*** Begin section ***

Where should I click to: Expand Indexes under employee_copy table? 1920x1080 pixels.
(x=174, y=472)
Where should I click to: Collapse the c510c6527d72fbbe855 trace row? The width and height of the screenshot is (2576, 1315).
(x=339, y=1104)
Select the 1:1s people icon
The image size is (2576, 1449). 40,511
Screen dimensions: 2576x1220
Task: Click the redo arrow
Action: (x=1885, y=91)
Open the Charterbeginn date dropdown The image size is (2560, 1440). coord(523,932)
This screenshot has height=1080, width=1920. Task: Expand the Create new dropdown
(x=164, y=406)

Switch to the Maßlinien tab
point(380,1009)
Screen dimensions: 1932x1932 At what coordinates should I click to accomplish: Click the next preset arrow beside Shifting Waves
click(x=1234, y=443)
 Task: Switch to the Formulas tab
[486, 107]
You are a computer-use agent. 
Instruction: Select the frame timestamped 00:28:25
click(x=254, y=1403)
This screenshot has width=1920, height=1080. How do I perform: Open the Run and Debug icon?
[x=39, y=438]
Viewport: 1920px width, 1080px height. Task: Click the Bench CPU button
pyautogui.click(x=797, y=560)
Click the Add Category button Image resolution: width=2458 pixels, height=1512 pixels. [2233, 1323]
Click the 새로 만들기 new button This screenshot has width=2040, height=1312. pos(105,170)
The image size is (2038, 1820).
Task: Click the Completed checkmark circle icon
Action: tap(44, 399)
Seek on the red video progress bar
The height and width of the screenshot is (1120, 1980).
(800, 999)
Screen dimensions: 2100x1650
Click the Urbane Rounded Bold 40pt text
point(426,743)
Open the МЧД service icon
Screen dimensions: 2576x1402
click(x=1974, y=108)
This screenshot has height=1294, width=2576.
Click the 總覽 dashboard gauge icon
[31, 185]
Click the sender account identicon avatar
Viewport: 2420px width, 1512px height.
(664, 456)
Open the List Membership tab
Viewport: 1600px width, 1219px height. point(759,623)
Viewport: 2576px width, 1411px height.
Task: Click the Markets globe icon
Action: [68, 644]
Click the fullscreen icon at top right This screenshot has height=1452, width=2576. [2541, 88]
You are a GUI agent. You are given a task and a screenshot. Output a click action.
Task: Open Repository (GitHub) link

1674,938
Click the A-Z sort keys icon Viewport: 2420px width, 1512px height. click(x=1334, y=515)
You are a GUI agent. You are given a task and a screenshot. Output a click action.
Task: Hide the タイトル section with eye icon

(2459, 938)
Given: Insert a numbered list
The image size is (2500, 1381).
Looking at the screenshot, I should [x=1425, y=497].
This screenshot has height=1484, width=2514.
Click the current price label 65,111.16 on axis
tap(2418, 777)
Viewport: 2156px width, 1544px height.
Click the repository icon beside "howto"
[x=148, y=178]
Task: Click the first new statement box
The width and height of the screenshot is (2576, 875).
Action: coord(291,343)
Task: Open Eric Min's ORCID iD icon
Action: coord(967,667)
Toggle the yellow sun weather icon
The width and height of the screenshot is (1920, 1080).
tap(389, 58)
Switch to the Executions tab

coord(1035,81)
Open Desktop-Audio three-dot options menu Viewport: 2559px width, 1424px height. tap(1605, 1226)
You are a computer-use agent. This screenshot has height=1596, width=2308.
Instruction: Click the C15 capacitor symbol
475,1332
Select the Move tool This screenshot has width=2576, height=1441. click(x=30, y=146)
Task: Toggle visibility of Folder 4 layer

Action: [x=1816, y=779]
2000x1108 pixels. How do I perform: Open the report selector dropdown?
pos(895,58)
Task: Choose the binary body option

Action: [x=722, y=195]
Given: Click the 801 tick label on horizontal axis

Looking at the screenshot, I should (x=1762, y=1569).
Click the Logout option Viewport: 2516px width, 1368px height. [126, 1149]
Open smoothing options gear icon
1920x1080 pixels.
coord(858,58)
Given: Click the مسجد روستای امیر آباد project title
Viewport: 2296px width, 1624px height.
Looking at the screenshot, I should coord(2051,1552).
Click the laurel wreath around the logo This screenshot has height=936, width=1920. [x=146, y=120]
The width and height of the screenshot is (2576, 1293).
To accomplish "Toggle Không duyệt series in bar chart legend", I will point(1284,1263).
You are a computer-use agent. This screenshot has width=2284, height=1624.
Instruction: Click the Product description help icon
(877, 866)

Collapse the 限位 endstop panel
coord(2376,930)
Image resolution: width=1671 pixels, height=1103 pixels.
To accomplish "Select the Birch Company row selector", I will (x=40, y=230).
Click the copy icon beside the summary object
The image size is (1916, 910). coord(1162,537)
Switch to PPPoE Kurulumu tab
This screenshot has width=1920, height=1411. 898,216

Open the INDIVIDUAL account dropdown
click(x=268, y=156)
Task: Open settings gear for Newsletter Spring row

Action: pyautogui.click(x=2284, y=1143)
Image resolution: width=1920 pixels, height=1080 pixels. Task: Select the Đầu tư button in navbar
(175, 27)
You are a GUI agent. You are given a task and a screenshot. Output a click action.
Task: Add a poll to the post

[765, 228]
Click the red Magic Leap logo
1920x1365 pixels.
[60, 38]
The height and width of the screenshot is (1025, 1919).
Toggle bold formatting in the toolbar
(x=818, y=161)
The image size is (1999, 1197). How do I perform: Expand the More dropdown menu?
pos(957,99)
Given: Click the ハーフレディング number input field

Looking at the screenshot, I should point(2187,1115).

*** End section ***

In the records above, copy exactly the lines from the one that contains "Click the copy icon beside the summary object" through the last, and nothing else.

▸ **ANSWER TO THIS PROBLEM**
Click the copy icon beside the summary object
The image size is (1916, 910). coord(1162,537)
Switch to PPPoE Kurulumu tab
This screenshot has width=1920, height=1411. 898,216

Open the INDIVIDUAL account dropdown
click(x=268, y=156)
Task: Open settings gear for Newsletter Spring row

Action: pyautogui.click(x=2284, y=1143)
Image resolution: width=1920 pixels, height=1080 pixels. Task: Select the Đầu tư button in navbar
(175, 27)
You are a GUI agent. You are given a task and a screenshot. Output a click action.
Task: Add a poll to the post

[765, 228]
Click the red Magic Leap logo
1920x1365 pixels.
[60, 38]
The height and width of the screenshot is (1025, 1919).
Toggle bold formatting in the toolbar
(x=818, y=161)
The image size is (1999, 1197). How do I perform: Expand the More dropdown menu?
pos(957,99)
Given: Click the ハーフレディング number input field

Looking at the screenshot, I should point(2187,1115).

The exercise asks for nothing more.